Restituisca tutte le righe riportate di seguito senza apportarvi alcuna modifica, tralasciando soltanto le immagini.

Dati di partenza >>
──────────

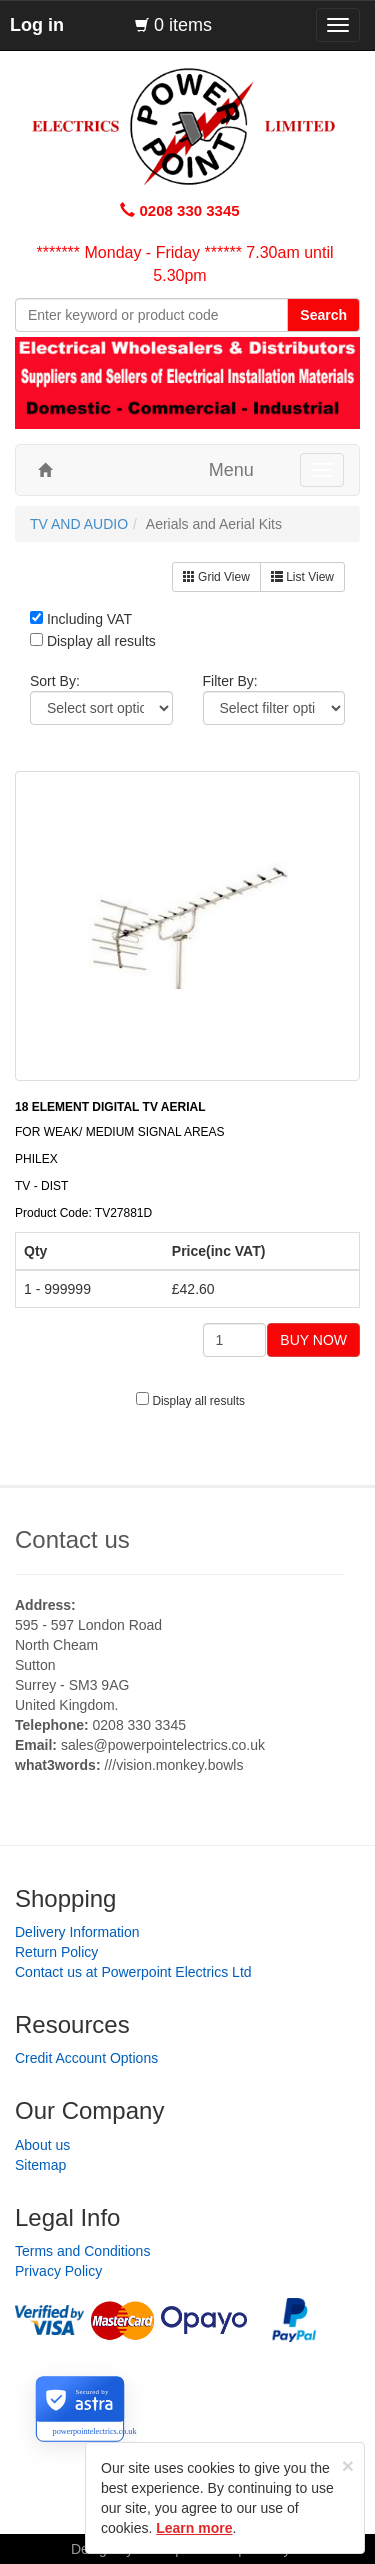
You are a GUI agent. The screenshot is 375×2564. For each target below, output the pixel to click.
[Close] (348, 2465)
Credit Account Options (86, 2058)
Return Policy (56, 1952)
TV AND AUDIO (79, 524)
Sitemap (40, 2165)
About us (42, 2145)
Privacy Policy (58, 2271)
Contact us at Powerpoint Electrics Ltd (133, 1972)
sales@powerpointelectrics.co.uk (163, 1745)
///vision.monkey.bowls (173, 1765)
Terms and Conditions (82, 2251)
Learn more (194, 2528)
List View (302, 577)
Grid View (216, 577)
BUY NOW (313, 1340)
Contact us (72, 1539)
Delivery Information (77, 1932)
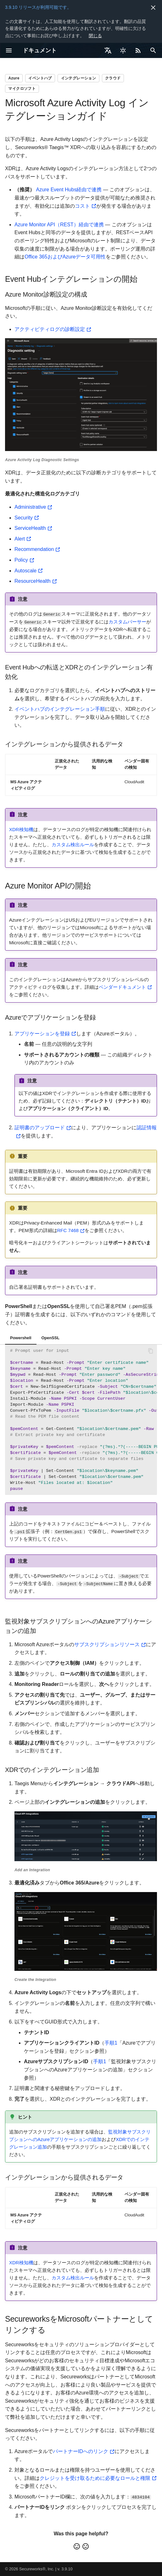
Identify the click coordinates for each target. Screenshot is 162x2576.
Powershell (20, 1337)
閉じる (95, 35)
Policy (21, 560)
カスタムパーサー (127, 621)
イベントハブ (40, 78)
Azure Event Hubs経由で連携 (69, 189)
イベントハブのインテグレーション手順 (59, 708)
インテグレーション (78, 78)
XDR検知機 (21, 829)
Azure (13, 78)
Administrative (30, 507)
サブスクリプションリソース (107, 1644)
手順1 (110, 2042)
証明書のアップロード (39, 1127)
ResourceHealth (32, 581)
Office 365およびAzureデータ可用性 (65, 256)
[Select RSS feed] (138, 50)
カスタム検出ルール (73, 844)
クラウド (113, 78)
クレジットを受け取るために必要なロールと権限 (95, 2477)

──────────

Soluzione >>
You are a GUI agent. The screenshot is 375×2564. For each target below, output the pixel to click.
[Close] (348, 2465)
Credit Account Options (86, 2058)
Return Policy (56, 1952)
TV AND AUDIO (79, 524)
Sitemap (40, 2165)
About us (42, 2145)
Privacy Policy (58, 2271)
Contact us at Powerpoint Electrics Ltd (133, 1972)
sales@powerpointelectrics.co.uk (163, 1745)
///vision.monkey.bowls (173, 1765)
Terms and Conditions (82, 2251)
Learn more (194, 2528)
List View (302, 577)
Grid View (216, 577)
BUY NOW (313, 1340)
Contact us (72, 1539)
Delivery Information (77, 1932)
Identify the click coordinates for each target. Screenshot is 162x2576.
Powershell (20, 1337)
閉じる (95, 35)
Policy (21, 560)
カスタムパーサー (127, 621)
イベントハブ (40, 78)
Azure Event Hubs経由で連携 (69, 189)
イベントハブのインテグレーション手順 (59, 708)
インテグレーション (78, 78)
XDR検知機 (21, 829)
Azure (13, 78)
Administrative (30, 507)
サブスクリプションリソース (107, 1644)
手順1 (110, 2042)
証明書のアップロード (39, 1127)
ResourceHealth (32, 581)
Office 365およびAzureデータ可用性 (65, 256)
[Select RSS feed] (138, 50)
カスタム検出ルール (73, 844)
クラウド (113, 78)
クレジットを受け取るために必要なロールと権限 (95, 2477)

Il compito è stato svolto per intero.